If you are craving a dish that perfectly balances crispy comfort and a fiery-sweet kick, this Hot Honey Chicken Biscuits Recipe is about to become your new obsession. Imagine tender, golden fried chicken nestled inside flaky, buttery homemade biscuits, all drizzled generously with a luscious hot honey glaze that wakes up your taste buds with just the right touch of heat and sweetness. Each bite offers an irresistible contrast of textures and flavors that’s as satisfying for a cozy brunch as it is for a friendly gathering or any time you want a soulful, flavorful treat.
Ingredients You’ll Need
Gathering the right ingredients for this Hot Honey Chicken Biscuits Recipe is refreshingly straightforward, yet each component plays a vital role in the final dish—whether it’s the crispiness of the fried chicken coating, the tenderness of the biscuits, or the vibrant sweetness of the hot honey sauce.
- Chicken tenders (1 ½ – 2 pounds): Choose fresh tenders or slice chicken breasts evenly for perfect frying.
- All-purpose flour (for dredging and breading): Ensures a crunchy exterior for the chicken and fluffy biscuits.
- Kosher salt and black pepper: Essential for seasoning the chicken and dough to bring out bold, balanced flavors.

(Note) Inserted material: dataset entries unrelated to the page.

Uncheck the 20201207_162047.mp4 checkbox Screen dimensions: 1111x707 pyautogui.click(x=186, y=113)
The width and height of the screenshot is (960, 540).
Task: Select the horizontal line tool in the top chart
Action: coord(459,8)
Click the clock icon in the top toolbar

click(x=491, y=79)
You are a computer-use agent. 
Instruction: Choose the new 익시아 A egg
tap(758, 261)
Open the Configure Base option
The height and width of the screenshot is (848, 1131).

- Garlic powder and smoked paprika: Adds savory depth with a subtle smoky aroma that sings in the chicken crust.
- Egg and water (for dredging): Creates the perfect binding layer so the flour sticks well during frying.

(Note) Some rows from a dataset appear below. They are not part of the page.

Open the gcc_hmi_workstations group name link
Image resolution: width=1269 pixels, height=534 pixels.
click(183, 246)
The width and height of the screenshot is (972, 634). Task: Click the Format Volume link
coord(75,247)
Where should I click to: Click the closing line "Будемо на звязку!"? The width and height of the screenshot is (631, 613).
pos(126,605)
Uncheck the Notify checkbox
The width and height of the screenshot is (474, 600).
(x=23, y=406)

- Vegetable or peanut oil: The ideal frying medium due to high smoke points, resulting in golden, crispy chicken.
- Baking powder and baking soda: Work in tandem to make light, airy biscuits with just the right lift.

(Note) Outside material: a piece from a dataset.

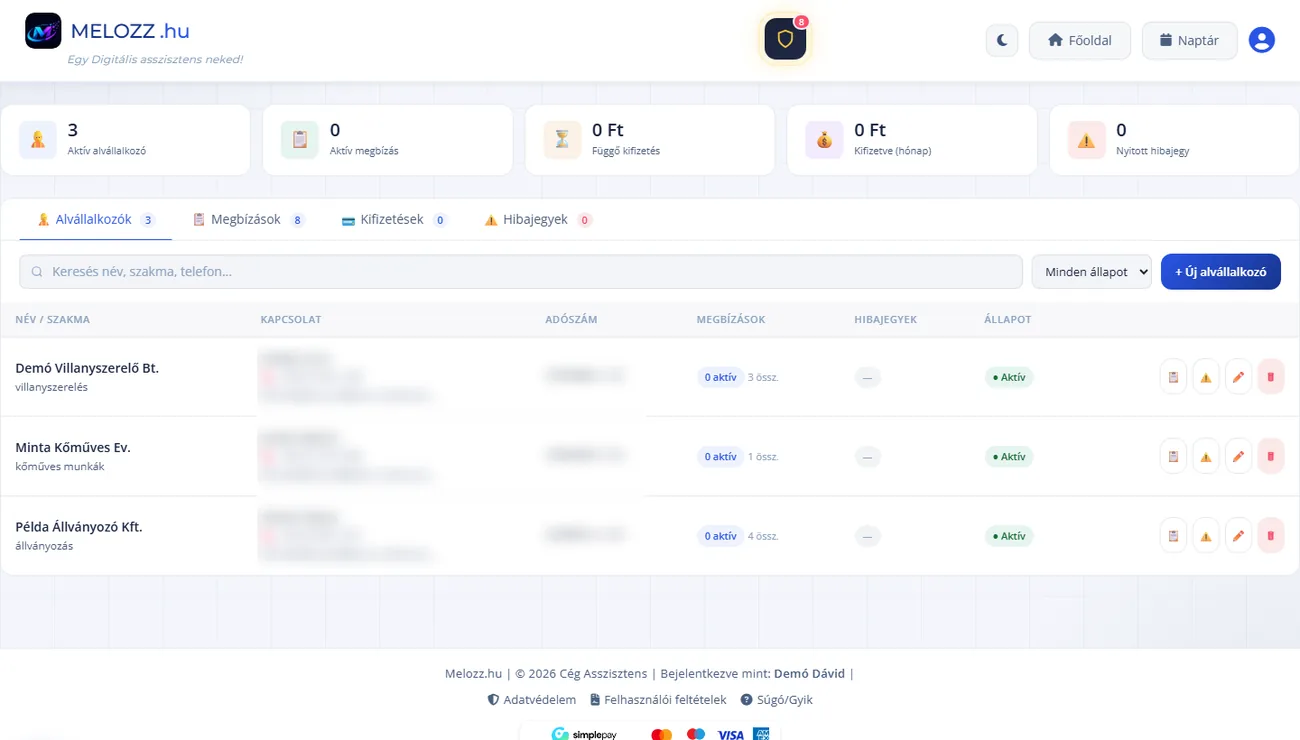Viewport: 1300px width, 740px height.
Task: Go to Főoldal home button
Action: (1080, 41)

- Cold butter: The secret for flaky biscuits, cutting into the flour to create delicate layers.
- Buttermilk: Adds tang and moisture to the biscuits, making them tender and flavorful.
- Melted unsalted butter: For brushing biscuits to give them a glossy, rich finish.
- Honey: Forms the sweet base of the hot honey glaze, perfectly balancing the heat.
- Crushed red pepper flakes: The spicy element that makes this hot honey sauce unforgettable.
- Apple cider vinegar: Adds bright acidity to the honey glaze, elevating its complexity.
How to Make Hot Honey Chicken Biscuits Recipe
Step 1: Fry the Perfectly Crispy Chicken
Start by heating about 2 inches of oil in a heavy pot or deep fryer to between 365 and 375 degrees Fahrenheit. While the oil heats, prepare your dredging stations—mix the flour with salt, pepper, garlic powder, and smoked paprika in one bowl, and whisk together the egg and water in another. Dip each piece of chicken first in the seasoned flour, then the egg wash, then back into the flour mixture for that double coating that creates irresistible crunch. Fry the chicken in batches, careful not to overcrowd the pot, until golden brown and cooked through—about 6-8 minutes depending on size. Drain the chicken on paper towels to keep things crisp and ready for the next step.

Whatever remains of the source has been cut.